After the 2008 financial crisis, central banks lowered interest rates in the U.S. and many other developed countries to near zero. Although these policies were supposed to encourage borrowing and investment within these nations, something different happened. Speculators and investors borrowed money in zero interest rate policy (ZIRP) countries and then put it in markets with higher interest rates. This strategy is commonly known as the carry trade.

The carry trade can be far more profitable than most people realize because of the heavy use of leverage by currency traders. Foreign exchange (forex) traders can use 10:1 or even 100:1 leverage to multiply gains from the carry trade. Shorting the U.S. dollar and going long the Mexican peso with enough leverage can produce returns of 60% or even 600% in one year. When interest rates are six percentage points higher in Mexico, such leveraged gains are possible even when there is no movement in the exchange rate. However, this carry trade can collapse suddenly when the U.S. dollar moves up rapidly against the Mexican peso, as happened during the 2020 bear market.

Using leverage in the carry trade can be very dangerous, as well as highly profitable.
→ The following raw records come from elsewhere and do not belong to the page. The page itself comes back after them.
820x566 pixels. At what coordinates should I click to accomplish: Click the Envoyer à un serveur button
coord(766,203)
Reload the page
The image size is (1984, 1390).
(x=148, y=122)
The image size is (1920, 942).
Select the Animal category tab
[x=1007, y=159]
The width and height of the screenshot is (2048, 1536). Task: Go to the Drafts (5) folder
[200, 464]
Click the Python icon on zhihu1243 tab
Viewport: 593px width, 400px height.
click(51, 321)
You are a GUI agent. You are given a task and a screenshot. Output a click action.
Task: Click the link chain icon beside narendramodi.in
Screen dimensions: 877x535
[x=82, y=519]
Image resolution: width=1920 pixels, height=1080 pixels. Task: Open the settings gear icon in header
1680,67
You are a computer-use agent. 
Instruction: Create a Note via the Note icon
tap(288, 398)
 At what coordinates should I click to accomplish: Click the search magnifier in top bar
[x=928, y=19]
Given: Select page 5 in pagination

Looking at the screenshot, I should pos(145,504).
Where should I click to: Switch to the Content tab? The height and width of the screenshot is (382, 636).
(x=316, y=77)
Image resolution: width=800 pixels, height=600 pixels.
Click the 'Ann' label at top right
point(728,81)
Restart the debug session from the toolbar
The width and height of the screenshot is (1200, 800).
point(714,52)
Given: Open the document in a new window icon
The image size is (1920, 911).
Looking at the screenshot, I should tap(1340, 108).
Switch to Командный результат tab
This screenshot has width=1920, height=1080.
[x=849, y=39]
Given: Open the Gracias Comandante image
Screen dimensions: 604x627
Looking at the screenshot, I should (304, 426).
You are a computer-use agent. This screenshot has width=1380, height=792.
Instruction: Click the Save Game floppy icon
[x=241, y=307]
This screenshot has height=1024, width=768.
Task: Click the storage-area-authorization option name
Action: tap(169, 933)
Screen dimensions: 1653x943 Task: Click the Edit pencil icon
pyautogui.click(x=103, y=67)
2. Proximity to the United States

Mexico and the United States share a border and a relationship that extends to broad trade agreements and immigration disputes. Physical proximity has an additional effect on the peso’s value. Highly prosperous border regions engaging in commercial interactions add significantly to Mexican peso liquidity.

The USD/MXN forex pair offers a natural currency play, and it is also the most liquid MXN pair. Regarding trade, the United States exported $256 billion in goods to Mexico in 2019 while importing $358 billion worth of goods, adding significant liquidity. This balance of trade (BOT) showed some fluctuation in the last decade, and the shifting ratio had an impact on relative value.

3. Crude Oil

The Mexican peso often moves with energy prices because Mexico's vast oil reserves provide collateral for financing. The money from borrowing allows the Mexican government to obtain funds for domestic spending programs. International lenders are more willing to invest and assume risk in petroleum-dominated countries when crude oil prices are high. The connections between the Mexican peso and oil also make it an excellent way to speculate on oil prices.

As a nonmember oil producer, Mexico has been hard hit by an OPEC supply buildup, adding to the pressure created by the decline in oil prices after 2013. A dramatic collapse in oil prices in early 2020 also caused a noticeable decrease in the value of the peso.

The Bottom Line

The Mexican peso shows high liquidity for three reasons. First, it offers relatively high interest rates that support the carry trade. Secondly, the country's physical proximity to the United States encourages billions of dollars in commercial activity. Finally, it has vast crude oil reserves that contribute to international trade.